A curfew was in effect as emergency crews dealt with ruptured gas lines, downed power lines, fallen trees and heavily damaged buildings.
Reeves said he had never seen a storm like this hit the tornado-prone region.
"Not in my life time," he said. "The last tornado we had to hit the city of Mena was in November 1993. This time we had significant structures (hit)."
Officials described a chaotic scene Thursday night as the tornado struck, part of a line of severe storms that strafed parts of Texas, Oklahoma, Arkansas and Missouri.
A state trooper in Mena called for assistance after his patrol car got stuck in the storm, pelted with debris and covered with power lines, state police spokesman Bill Sadler said.
"I'm in the middle of a tornado," Sadler said the trooper reported.
The National Weather Service reported that 3-inch diameter hail — forecasters described it as apple-sized — fell south of Mena just before the tornado hit downtown.
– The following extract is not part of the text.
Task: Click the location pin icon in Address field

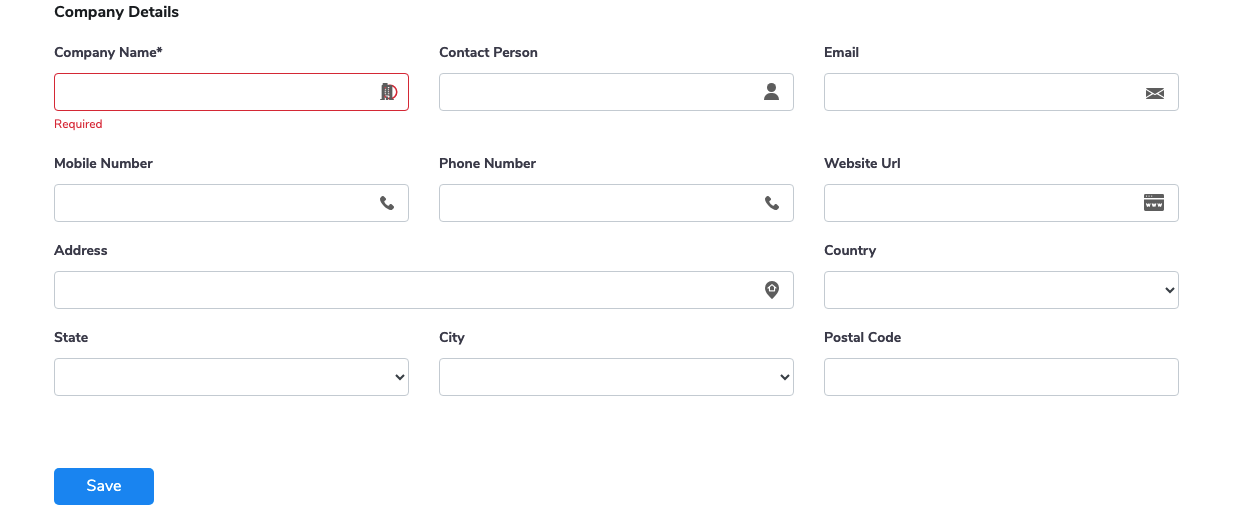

Tornado damage was also reported at Ink, 5 miles east of Mena.
A twister damaged chicken houses in Howard County and another storm damaged an oil rig in Miller County, near the Louisiana and Texas state lines. At DeQueen, a number of mobile homes were damaged, according to Renee Preslar, a spokeswoman for the state Department of Emergency Management.
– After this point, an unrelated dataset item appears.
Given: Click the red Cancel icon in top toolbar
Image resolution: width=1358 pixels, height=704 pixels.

Violent thunderstorms moved quickly across southern Missouri, carrying large hail, winds up to 60 and 70 mph and reports of funnel clouds and tornadoes. There were no immediate reports of heavy damage. Scattered power outages were reported in several counties.
As the storms moved east, hail and high winds were reported in Alabama, Kentucky, Mississippi and Tennessee. Power was out in many parts of the region.